The preparation paid off. After a fairly miserable first day on account of stomach issues, Mike fueled with chocolate milk and potato chips on the second morning at sunrise, and by the afternoon and into the evening, he rebounded from fifth place to second, and held second to the finish line. Along the course Mike also refueled at aid stations with a loaded baked potato, a bunless hot dog and a watermelon slushie, to mention some standout favorites.
This year’s Cocodona was unlike any other ultra race around. Two runners started the course wearing sandals, one runner wore jeans for most of the first day, and there was an engagement at mile 240 (she said yes). But maybe even more impressive is Aravaipa’s almost 24/7 live streaming of the race with commentary that brings this race to a new level for audience interaction. At almost every moment of the 122 hours of the Cocodna 250, fans from around the globe were tuning in. Racers currently on the course even chime in occasionally and viewers gain useful insight from racers’ crew, as well as the intel from commentators.
At one point in the race, Mike, in his endless attempt at keeping cool, fully submerged in a creek which disabled his GPS tracker. The livestream chat lit up with concern. With Mike’s GPS not registering, his name moved to the bottom of the tracking list with a dreaded “DNF” next to it. While the commentators diplomatically discouraged jumping to any conclusions, the live chat realized Mike was nowhere near an aid station, which added to the legitimacy that it was a temporary GPS malfunction and everyone breathed a sigh of relief.
Aside from finishing in second, Mike says this race was special because it was the first time both of his kids were part of his crew. “At every aid station my son - he’s five years old - kept running over and asked me what I needed. He would bring me stuff I didn't necessarily ask for, but he was just trying to help out,” Mike said. “It was great to have them join in on the whole experience.”
Of course, Mike was stoked to cross the finish line with an incredible time, but he was also waiting on a few others. In addition to being a professional ultrarunner, Mike’s a running coach and had five of his runners race Cocodona and four finish. “It’s a worry that they might not finish and that would fall on me as a coach, so it was good seeing most of them finish,” he said. One racer Mike coached was Stephen Park, the final finisher of the race who left less than four minutes on the cutoff time clock. Mike said when Stephen contacted him in January, he was running about 15 miles per week, making his effort at Cocodona all the more impressive with about four months to train.
Mike follows a low-carb diet, but post-race, he typically has a few treats that aren’t part of his everyday diet, like sweet potato fries. This time, however, Mike stuck with his standard menu fare, which he suspects shortened his recovery time. Mike finished Cocodona early Thursday morning and was back running on Monday, and set several personal records that following week. “I'm feeling super fresh and super light,” he said. “It was a good, quick week.”

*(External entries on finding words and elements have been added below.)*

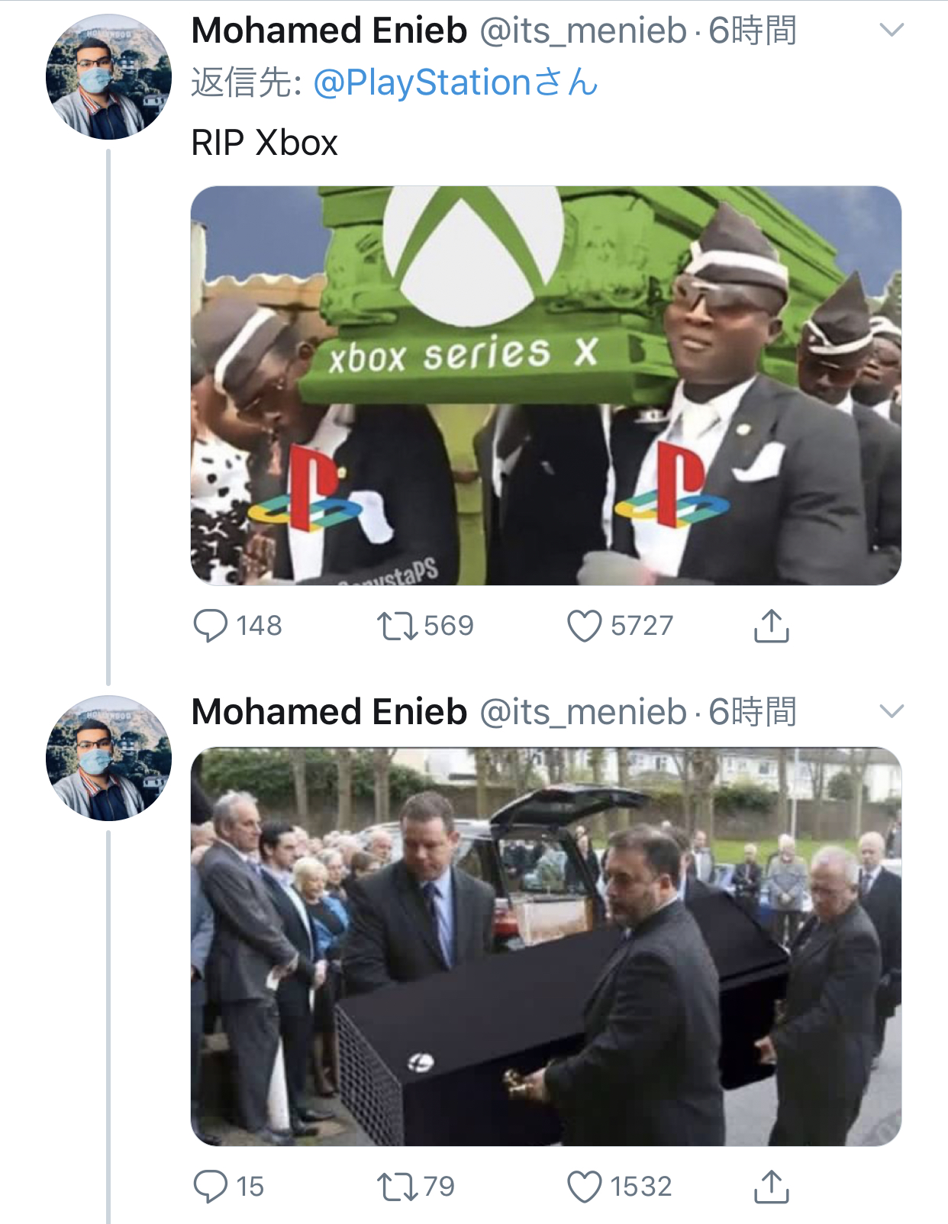Open the first tweet's options chevron
Image resolution: width=948 pixels, height=1224 pixels.
[892, 30]
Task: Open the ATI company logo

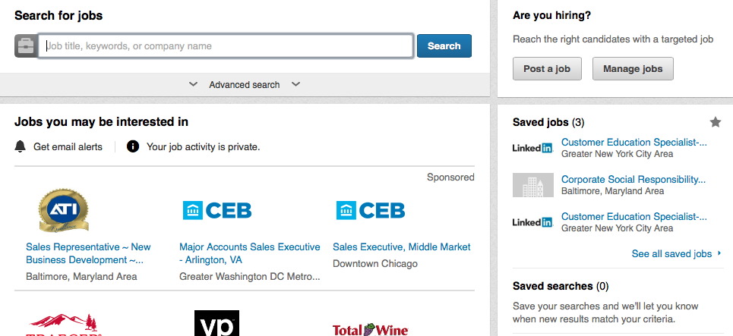Action: click(64, 210)
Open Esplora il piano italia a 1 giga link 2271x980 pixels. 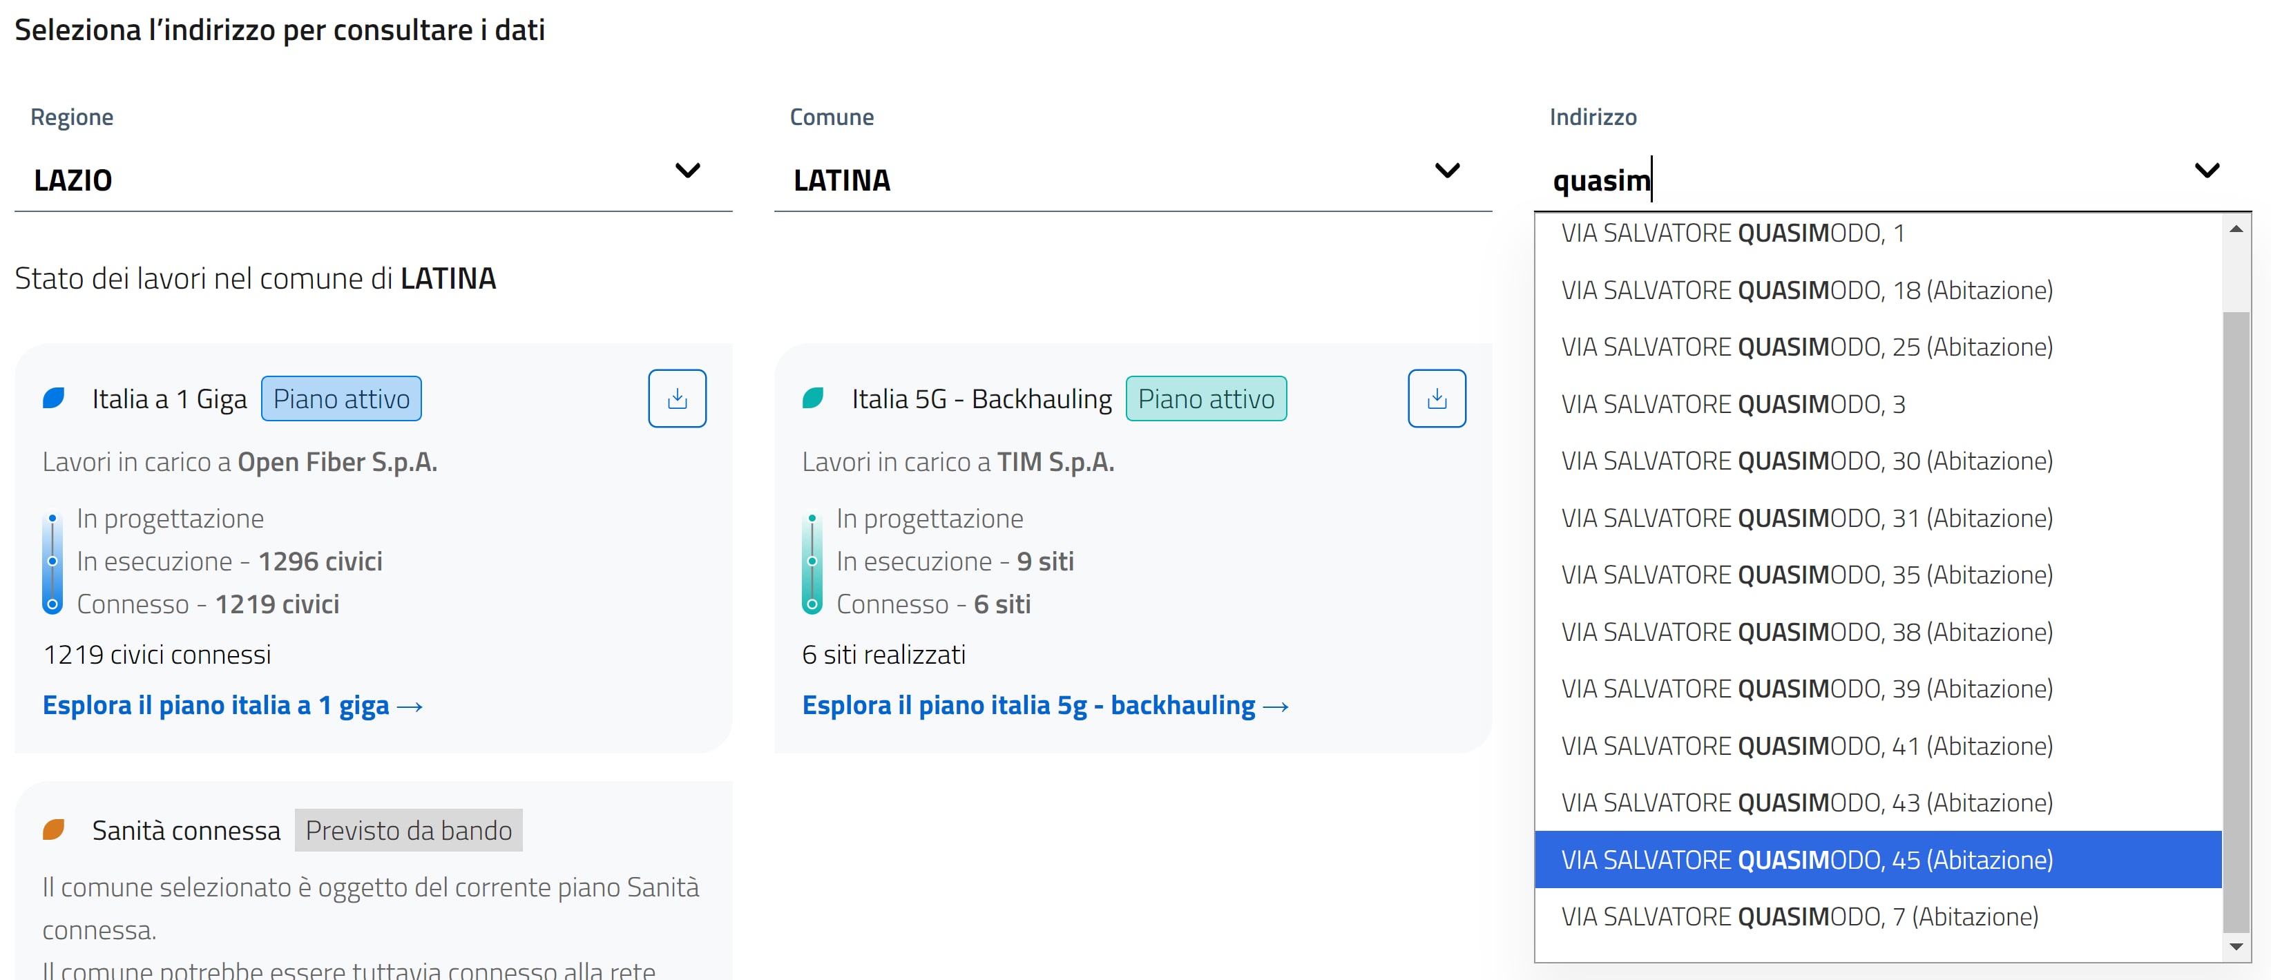pos(233,705)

Next up for Mike is the Badwater 135, a race that starts in Death Valley on July 11, where temps can reach 130 degrees Fahrenheit. “I’ve definitely got to dial it in even more these next couple months,” Mike said. His preparations look similar but by then the Utah heat will suffice with a few extra layers of clothing on, along with some sauna sessions at the gym.

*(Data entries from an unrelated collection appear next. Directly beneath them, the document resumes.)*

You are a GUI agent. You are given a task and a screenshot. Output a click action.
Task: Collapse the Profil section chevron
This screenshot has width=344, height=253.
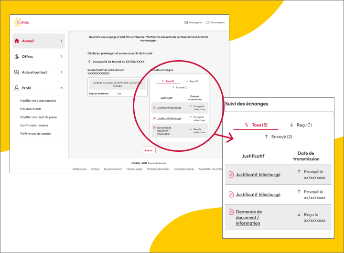(x=61, y=88)
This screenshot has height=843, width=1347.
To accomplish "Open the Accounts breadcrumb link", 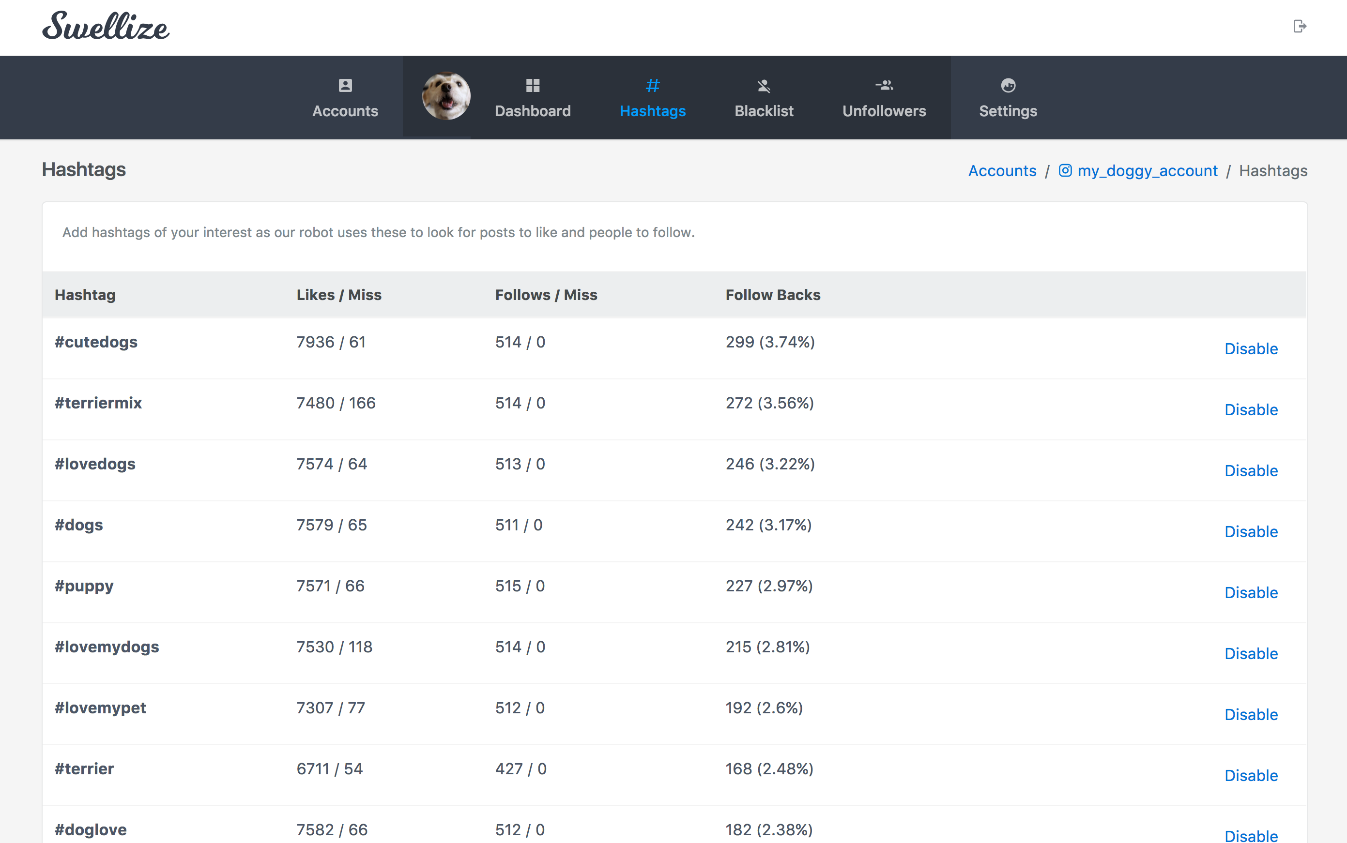I will click(x=1002, y=171).
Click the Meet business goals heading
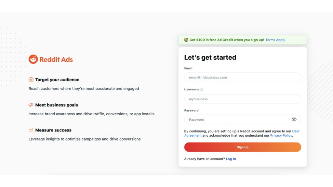This screenshot has width=333, height=187. 57,105
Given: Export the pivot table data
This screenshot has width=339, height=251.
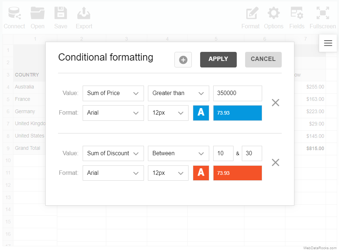Looking at the screenshot, I should click(x=84, y=15).
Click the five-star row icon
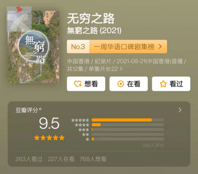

But Mike’s not done with racing in Arizona. He said that because of the Cocodona reroute this year, he’d like to head back and race on the original course, but he mentioned that might not be next year but sometime in the future. Mike has plans in Arizona this fall that involve an iconic trail through the state, chasing down a Fastest Known Time (FKT) and some friendly competition with fellow Gnarly athlete and friend Ben Light.